Leadville

Leadville

Leadville

As part of our week in Breckenridge, we did a day trip to Leadville over Fremont Pass.  This country figures in my life.  My father grew up in Leadville, and I worked at the Climax Molybdenum mine one summer when in college.  Breckenridge is low country, around 9600 feet.  Leadville is over 10,000 feet in elevation, the highest incorporated city in the U.S. Climax is at the summit of Fremont Pass, 11,360 feet in elevation.  Some years, it doesn’t snow in July.   

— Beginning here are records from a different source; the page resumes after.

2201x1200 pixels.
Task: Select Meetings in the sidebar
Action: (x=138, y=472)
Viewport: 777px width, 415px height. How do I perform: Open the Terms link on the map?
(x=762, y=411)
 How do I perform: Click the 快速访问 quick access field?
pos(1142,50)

Climax, Elevation 11,300 Feet

Climax, Elevation 11,300 Feet

Climax is at the foot of Bartlett Mountain, once one of the largest bodies of Molybdenum in the world.  Moly is used in alloying steel and as a lubricant.  Moly alloyed in steel makes it tougher, useful in high stress applications.  It’s first big use was in gun barrels during WWI.  Much of Bartlett Mountain is gone, hollowed out, crushed, had the metals removed, and the tailings dumped into a once beautiful glaciated valley.  Common with most mining operations, Climax has gone through several boom-bust cycles, and is currently just limping along.  Leadville is limping as well, still dependent on mining. 

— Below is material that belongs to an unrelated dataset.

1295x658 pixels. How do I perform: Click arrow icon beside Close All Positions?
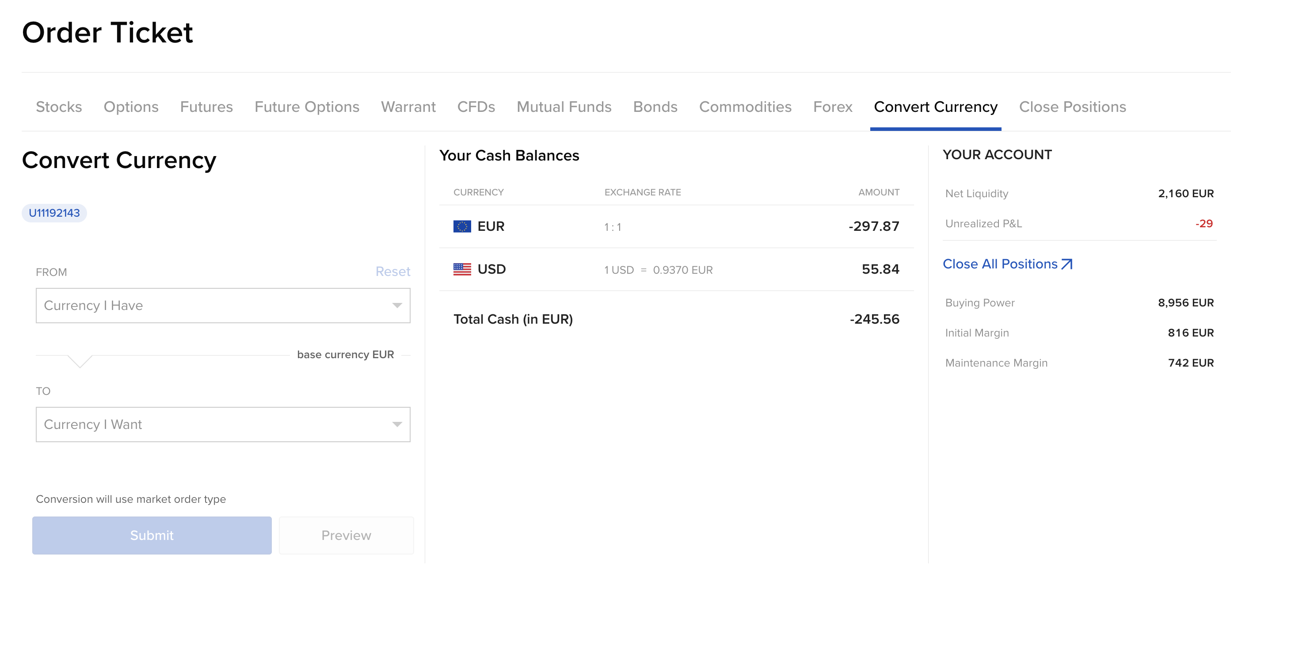click(1066, 264)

I worked at the Storke level, 300 feet down the mountain from the original portal and mill.  I lived in a company hotel there. There was once a company town, but it went away as the milling operation took the land.  The store and the beer joint were still there in the mid-1960’s.    

I worked as a miner.  Drill, shoot, and muck.  That’s mining.  The drill was a jack leg, a pneumatic rock drill with a leg attached to be extended as the drill hole got deeper.  It was powered by compressed air, and had a water feed to keep dust down.  Drill holes in the face, load them with explosive, shoot, then remove the broken rock (muck).  I plan to go into the whole operation some time.  I did it for the money, and I can now say I was a miner. 

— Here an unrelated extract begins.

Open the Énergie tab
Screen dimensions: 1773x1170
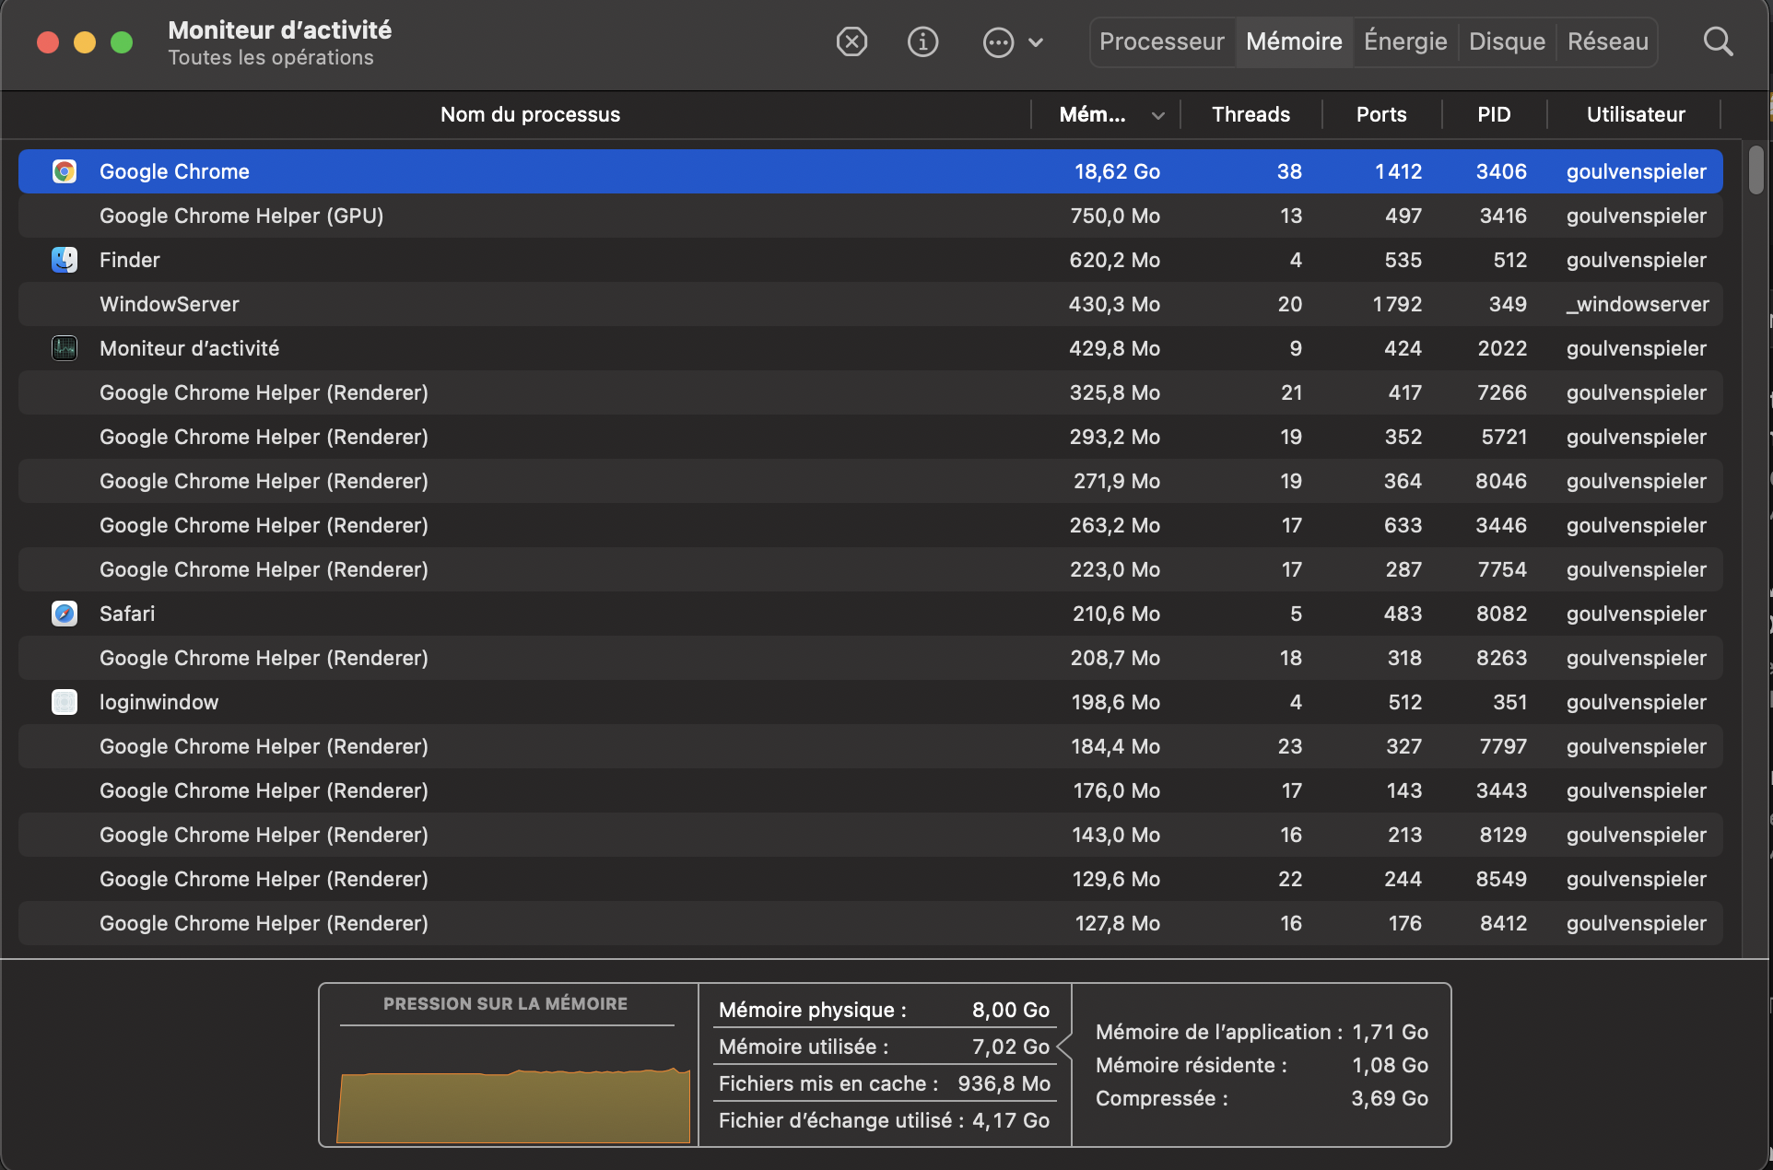pyautogui.click(x=1404, y=41)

Leadville is down the pass.  What a place.  First gold, then a lot of silver, then bust as the silver market collapsed.  Mining has always gone on, from small independent operations to massive developments supporting a fairly large town.  My grandfather lived there for about twenty years as a railroader, a good Union job.  Born in 1903, my dad grew up there until 1918 when the railroad went broke and the family moved to Grand Junction.  Growing up, I heard lots of Leadville stories.  I will tell some more sometime.  If you go down the hill from the hotel on Harrison Avenue, the house at the bottom on the right is where my father grew up. 

Mining Hall of Fame

Mining Hall of Fame

When we visited, we drove around and I bored everyone with Leadville stories.  We ate at the Golden Burro, where I ate in the 1960’s, and went to the mining museum.  If you have any interest in mining, that’s the place.  Mostly, mining is taking metals and fuel from the earth and leaving a mess.  Leadville has lots of messes.  The worst ongoing mess is the water.  As it comes out of the mines it is highly acidic and loaded with toxic metals in solution.  It will have to be treated forever, at least in human terms.  Mining built Colorado, and we will always deal with the legacy.  Oh, what a mess we made.